Exercise requirements: Copy every line of the entries that includes the word "computer".

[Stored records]
********

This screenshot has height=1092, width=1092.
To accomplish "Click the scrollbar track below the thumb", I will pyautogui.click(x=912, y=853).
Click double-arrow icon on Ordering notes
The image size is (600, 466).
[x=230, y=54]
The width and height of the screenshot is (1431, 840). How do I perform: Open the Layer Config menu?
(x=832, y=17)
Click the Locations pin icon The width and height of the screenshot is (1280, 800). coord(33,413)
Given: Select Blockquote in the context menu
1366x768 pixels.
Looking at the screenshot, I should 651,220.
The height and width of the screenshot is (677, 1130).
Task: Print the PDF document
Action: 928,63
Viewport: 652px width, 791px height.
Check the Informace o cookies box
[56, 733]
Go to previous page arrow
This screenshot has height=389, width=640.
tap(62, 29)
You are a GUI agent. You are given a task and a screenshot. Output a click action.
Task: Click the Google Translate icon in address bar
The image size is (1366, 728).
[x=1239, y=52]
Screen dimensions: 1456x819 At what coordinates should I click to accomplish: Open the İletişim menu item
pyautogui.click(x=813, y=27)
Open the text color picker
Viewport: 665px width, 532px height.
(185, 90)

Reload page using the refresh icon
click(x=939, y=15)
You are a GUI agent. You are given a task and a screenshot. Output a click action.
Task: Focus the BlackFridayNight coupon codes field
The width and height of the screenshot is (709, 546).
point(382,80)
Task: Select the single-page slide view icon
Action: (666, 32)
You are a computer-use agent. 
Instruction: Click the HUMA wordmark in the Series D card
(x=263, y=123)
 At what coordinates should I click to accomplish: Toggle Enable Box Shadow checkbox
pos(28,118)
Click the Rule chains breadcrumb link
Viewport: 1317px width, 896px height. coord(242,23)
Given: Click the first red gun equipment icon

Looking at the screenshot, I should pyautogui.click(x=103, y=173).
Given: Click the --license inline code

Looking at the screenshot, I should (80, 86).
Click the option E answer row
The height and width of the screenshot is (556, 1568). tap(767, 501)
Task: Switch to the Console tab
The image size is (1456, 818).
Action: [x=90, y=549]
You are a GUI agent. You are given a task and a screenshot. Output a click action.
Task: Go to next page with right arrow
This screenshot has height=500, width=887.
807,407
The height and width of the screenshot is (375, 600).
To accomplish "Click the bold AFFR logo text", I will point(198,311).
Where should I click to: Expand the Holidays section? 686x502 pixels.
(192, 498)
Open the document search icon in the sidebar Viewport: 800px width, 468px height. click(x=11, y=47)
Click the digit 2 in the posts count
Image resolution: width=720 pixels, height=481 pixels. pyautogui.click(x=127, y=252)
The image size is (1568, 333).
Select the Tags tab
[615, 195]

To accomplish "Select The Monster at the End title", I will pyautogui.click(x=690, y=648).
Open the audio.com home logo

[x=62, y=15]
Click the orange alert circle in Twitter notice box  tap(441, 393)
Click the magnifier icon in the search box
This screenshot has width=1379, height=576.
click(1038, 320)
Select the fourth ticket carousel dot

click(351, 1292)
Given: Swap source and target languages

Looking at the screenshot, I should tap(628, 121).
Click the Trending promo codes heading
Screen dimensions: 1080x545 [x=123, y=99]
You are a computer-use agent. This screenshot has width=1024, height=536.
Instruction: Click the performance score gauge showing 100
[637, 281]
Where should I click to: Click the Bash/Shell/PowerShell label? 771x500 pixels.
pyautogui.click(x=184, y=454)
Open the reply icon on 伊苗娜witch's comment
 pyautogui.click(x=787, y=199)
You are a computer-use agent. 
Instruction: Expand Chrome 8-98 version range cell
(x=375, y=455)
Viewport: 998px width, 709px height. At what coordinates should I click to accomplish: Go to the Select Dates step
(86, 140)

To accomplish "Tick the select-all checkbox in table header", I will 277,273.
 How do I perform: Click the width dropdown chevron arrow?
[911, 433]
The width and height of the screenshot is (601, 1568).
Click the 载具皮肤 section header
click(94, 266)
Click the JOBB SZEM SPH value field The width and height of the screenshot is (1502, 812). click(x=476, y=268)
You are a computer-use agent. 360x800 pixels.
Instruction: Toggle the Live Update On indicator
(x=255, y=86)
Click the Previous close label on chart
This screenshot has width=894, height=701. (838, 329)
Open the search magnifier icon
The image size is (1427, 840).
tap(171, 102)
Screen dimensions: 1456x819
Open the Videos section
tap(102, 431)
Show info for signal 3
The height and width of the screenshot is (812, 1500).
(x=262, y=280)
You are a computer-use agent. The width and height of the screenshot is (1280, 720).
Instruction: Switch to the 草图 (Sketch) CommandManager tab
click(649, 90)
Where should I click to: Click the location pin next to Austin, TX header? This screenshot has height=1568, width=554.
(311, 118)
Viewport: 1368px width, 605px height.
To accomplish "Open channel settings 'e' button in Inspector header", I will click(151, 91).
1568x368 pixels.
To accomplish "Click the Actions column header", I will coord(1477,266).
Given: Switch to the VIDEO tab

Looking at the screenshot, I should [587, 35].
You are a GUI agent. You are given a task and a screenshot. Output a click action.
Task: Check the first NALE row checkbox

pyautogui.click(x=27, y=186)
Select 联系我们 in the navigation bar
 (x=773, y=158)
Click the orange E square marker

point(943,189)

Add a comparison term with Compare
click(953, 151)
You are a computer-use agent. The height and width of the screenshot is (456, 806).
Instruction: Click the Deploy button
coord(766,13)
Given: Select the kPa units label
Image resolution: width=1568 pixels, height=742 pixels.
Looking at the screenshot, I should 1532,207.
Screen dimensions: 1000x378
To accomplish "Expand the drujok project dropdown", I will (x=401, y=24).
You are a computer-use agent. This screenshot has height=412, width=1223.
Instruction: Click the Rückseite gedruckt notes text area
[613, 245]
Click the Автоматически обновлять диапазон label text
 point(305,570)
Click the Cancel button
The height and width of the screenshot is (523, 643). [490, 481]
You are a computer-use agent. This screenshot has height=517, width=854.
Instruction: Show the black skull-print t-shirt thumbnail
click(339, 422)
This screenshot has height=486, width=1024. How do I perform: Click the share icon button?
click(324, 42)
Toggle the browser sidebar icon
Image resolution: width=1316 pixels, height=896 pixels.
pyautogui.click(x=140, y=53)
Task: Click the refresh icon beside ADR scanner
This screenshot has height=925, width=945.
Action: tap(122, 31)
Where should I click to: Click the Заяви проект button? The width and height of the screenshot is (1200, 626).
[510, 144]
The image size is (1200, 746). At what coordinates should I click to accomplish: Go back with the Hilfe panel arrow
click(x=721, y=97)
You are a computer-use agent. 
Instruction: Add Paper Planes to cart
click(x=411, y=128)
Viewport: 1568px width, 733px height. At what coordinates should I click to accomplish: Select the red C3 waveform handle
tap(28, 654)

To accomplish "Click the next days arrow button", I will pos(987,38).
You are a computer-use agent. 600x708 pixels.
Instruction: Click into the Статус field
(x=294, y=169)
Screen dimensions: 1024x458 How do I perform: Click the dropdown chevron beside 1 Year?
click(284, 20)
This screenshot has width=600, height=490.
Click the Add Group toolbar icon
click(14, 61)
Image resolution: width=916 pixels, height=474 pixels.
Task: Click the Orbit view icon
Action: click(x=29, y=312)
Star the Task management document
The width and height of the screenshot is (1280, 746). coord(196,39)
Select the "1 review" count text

********

Reply to the task:
You are a computer-use agent. 
You are a computer-use agent. This screenshot has width=1024, height=536.
You are a computer-use agent. 
You are a computer-use agent. 360x800 pixels.
You are a computer-use agent. The width and height of the screenshot is (1280, 720).
You are a computer-use agent. The height and width of the screenshot is (456, 806).
You are a computer-use agent. This screenshot has height=412, width=1223.
You are a computer-use agent. This screenshot has height=517, width=854.
You are a computer-use agent. 
You are a computer-use agent. 600x708 pixels.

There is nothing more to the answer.